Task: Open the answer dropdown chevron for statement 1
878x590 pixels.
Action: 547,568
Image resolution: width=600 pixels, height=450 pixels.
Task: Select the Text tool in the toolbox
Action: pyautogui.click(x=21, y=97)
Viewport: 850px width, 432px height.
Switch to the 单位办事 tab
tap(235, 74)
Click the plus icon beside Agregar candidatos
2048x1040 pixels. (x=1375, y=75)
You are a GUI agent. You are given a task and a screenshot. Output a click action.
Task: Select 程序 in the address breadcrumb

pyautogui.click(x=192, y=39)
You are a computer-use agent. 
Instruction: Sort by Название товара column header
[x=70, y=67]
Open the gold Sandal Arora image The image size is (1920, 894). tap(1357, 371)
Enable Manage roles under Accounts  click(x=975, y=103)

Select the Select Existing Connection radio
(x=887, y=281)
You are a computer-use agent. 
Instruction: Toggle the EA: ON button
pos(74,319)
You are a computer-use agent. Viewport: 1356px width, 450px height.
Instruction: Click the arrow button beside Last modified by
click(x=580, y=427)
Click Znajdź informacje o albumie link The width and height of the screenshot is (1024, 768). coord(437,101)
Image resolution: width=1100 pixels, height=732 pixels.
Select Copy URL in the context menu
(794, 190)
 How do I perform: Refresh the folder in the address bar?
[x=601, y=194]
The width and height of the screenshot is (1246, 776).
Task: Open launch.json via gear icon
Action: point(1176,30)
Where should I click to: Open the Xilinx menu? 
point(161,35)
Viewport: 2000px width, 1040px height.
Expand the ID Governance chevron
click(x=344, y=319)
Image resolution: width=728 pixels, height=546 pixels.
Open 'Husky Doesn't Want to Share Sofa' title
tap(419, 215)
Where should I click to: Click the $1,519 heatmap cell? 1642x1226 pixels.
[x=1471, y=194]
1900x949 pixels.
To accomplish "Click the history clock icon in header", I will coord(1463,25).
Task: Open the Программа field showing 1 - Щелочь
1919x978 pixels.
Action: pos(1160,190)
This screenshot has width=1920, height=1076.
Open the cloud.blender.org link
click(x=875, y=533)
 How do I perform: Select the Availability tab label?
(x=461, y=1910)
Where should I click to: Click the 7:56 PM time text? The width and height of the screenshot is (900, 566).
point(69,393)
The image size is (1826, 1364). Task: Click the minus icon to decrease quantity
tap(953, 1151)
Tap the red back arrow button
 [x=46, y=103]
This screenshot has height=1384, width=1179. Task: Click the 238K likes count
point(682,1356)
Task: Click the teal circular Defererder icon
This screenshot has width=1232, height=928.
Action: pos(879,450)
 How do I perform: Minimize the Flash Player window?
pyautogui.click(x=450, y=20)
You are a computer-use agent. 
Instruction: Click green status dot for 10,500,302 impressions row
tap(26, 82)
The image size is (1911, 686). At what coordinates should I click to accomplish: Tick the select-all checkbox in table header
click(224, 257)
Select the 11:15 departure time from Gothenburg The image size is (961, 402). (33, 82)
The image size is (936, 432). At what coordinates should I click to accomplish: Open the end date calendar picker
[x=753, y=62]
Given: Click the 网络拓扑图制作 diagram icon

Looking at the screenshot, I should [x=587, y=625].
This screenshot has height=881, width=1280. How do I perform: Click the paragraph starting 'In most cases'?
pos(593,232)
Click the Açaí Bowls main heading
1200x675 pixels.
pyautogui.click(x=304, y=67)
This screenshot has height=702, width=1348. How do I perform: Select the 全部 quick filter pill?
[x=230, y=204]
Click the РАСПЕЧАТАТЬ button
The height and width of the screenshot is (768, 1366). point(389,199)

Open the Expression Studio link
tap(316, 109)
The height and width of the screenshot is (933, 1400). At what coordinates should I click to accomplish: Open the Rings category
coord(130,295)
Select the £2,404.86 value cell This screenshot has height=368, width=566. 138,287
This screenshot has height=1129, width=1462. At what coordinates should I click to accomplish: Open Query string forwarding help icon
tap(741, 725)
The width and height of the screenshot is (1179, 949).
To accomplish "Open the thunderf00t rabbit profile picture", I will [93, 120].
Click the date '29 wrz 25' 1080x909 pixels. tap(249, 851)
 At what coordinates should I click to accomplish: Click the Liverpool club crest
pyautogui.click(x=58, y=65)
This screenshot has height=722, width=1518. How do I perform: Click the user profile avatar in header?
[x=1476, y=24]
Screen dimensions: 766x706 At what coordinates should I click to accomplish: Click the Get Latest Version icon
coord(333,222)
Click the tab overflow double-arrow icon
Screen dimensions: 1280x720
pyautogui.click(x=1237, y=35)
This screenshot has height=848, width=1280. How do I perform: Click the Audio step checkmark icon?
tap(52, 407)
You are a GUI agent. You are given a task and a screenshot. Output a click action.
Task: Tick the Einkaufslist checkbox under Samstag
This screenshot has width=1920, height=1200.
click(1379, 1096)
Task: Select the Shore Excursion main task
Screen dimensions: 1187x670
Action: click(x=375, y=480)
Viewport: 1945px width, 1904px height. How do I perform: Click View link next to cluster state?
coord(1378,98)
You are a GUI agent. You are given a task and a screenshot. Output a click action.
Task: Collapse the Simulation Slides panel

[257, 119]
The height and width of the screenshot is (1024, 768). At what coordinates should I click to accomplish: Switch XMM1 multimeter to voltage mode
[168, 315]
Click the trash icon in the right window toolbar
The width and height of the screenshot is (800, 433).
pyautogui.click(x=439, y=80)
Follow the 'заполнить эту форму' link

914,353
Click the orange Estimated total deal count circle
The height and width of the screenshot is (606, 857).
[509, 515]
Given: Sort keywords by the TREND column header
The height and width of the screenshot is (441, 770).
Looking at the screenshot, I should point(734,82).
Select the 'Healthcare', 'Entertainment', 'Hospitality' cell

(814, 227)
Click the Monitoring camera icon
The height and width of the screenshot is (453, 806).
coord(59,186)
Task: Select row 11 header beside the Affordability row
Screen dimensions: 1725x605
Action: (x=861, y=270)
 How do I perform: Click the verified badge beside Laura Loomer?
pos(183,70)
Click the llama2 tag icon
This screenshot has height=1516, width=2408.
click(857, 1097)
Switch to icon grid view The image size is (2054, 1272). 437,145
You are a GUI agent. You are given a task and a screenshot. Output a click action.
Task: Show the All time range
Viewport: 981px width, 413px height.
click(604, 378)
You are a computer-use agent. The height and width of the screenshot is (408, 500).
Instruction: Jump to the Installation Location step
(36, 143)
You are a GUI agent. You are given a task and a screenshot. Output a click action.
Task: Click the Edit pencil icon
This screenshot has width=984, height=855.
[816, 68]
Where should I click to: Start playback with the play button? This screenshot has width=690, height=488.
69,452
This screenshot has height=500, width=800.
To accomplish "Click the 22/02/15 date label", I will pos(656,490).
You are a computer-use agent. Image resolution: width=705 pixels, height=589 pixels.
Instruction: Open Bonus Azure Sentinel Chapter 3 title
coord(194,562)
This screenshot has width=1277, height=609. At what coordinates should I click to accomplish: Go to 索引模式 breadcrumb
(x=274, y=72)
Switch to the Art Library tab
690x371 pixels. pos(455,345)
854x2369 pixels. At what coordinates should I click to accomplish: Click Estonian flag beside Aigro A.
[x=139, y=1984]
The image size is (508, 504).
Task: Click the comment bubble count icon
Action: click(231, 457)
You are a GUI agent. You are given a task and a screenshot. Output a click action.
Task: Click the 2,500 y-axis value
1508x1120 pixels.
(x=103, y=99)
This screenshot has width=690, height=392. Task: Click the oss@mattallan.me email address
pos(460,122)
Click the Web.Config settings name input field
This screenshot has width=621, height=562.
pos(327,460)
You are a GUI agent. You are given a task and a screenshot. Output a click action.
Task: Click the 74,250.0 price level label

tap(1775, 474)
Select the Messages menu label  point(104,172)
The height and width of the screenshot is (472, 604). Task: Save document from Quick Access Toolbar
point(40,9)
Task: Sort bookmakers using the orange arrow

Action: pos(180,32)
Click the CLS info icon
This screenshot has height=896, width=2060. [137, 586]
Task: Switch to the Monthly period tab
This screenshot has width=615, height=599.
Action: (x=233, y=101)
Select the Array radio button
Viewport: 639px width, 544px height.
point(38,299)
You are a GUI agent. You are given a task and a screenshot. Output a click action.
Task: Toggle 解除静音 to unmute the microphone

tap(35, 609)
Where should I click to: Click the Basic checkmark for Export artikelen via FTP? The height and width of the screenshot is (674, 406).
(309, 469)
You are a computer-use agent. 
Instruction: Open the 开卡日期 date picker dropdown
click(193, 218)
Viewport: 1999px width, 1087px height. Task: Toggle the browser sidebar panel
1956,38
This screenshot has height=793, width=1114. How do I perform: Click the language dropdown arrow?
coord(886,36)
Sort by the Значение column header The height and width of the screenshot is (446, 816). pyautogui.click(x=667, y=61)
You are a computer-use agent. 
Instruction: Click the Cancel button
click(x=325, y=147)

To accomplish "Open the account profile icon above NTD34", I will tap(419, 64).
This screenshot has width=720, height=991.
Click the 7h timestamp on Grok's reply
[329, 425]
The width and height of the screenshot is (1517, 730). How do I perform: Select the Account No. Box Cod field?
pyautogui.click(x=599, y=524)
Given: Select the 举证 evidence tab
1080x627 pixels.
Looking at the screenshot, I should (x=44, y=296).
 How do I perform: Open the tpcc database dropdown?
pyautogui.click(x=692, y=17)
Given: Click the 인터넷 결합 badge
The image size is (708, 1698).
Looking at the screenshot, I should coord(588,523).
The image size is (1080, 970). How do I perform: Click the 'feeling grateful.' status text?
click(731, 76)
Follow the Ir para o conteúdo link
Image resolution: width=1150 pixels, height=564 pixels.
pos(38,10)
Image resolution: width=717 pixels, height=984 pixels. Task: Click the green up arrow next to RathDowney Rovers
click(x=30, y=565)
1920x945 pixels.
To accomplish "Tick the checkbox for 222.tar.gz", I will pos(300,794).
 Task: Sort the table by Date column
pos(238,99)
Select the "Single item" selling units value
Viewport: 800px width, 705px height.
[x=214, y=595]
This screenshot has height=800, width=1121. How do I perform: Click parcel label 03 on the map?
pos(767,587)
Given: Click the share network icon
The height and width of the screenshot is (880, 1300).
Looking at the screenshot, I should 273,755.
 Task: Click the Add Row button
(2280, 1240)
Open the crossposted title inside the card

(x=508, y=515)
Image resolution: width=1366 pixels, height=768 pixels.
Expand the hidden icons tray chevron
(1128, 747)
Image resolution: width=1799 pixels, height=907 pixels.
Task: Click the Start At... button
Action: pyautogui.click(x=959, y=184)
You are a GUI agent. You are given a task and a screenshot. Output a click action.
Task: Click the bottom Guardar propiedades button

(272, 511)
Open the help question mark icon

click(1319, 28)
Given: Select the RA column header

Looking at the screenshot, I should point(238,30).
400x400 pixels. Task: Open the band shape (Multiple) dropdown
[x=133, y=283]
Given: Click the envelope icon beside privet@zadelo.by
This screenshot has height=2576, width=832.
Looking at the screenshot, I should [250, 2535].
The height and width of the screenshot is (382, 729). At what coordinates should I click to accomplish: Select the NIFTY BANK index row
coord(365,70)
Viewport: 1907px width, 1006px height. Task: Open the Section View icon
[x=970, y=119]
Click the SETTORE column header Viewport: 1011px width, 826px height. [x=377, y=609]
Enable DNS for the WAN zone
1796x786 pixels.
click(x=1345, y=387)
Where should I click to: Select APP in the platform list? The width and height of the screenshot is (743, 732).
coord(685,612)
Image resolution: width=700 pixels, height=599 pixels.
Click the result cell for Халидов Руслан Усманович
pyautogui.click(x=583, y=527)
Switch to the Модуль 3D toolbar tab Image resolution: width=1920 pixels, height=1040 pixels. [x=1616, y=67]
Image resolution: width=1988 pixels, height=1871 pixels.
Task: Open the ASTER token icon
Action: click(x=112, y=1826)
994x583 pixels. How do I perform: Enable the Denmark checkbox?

☆ ☆ ☆

▸ TASK TO CARRY OUT
Looking at the records above, please work out how many lines contain "value" and state only that number.

▸ TASK RESPONSE
3